How might attention to the provision of healthcare and investment in local communities address this question? That is clear when it comes to investment in the health service, but beyond that there is the capacity to look at, for instance, the regeneration of the high street, which the noble Baroness mentioned, and to ask whether there might be imaginative ways, and indeed ways facilitated through legislation, to ensure that healthcare facilities are provided increasingly in the high street: that is, using real estate that has been previously neglected and abandoned for the provision of community-directed healthcare facilities or of ambulatory healthcare facilities —facilities that are closer to the populations, particularly those who live in inner cities and central to towns, who tend to have much more chronic ill health and would therefore be able to avail themselves more easily of those facilities. In investing in that fashion, one provides not only the opportunity for improved access to healthcare but the opportunity for regeneration, broadly, of the high street, with much more activity and therefore much of what has to be provided in out-of-town hospital facilities being present in the high street.

Beyond the opportunity to drive regeneration through investment in healthcare facilities, there is the important question of undertaking population health research in communities to understand their true needs and therefore to respond with interventions that will have the greatest impact on improving local health outcomes.
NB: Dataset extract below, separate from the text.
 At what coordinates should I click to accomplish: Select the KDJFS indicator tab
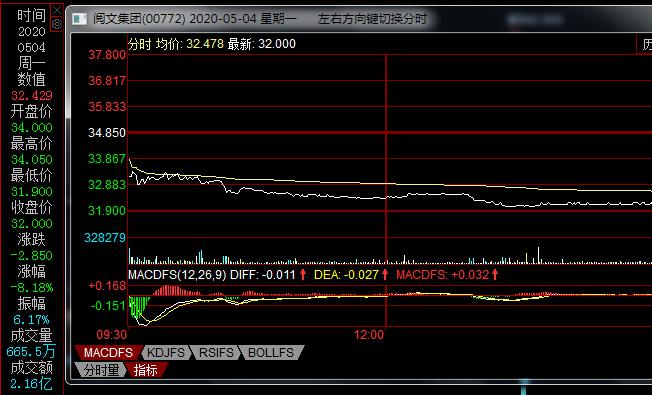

In this regard, there is a greater need for local government and local authorities to participate in the health research agenda, something that does not happen effectively at the moment. This is an area where encouragement from government for cross-departmental engagement on these matters, beyond the Department of Health and Social Care, is critical.

Finally, there is the question of how investment in healthcare locally can drive the development of excellent employment opportunities. If provision is made for the training of local populations to participate in the health and care workforce, those populations should continue to be developed and encouraged over the duration of their professional careers. This would not only deal with important needs in local communities, but the upskilling of a population devoted to health and care, and ultimately the attraction of further investment and engagement with universities and other educational institutions, would provide the opportunity for broader investment in the life sciences ecosystem that will usually attend communities and institutions delivering high-quality healthcare.

This is an important opportunity for Her Majesty’s Government when considering the broader question of levelling up. It is not usually discussed as an element of the levelling-up agenda, but failing to use this important opportunity to bring together local government, to facilitate—indeed, to mandate—a focus on addressing social determinants of health, and to ensure that the planning system can provide the opportunity to create meaningful, local and locally focused healthcare facilities, would be critical.

In closing this part of the debate, I wonder whether the Minister might reflect on how Her Majesty’s Government can use their levelling-up agenda to address these issues.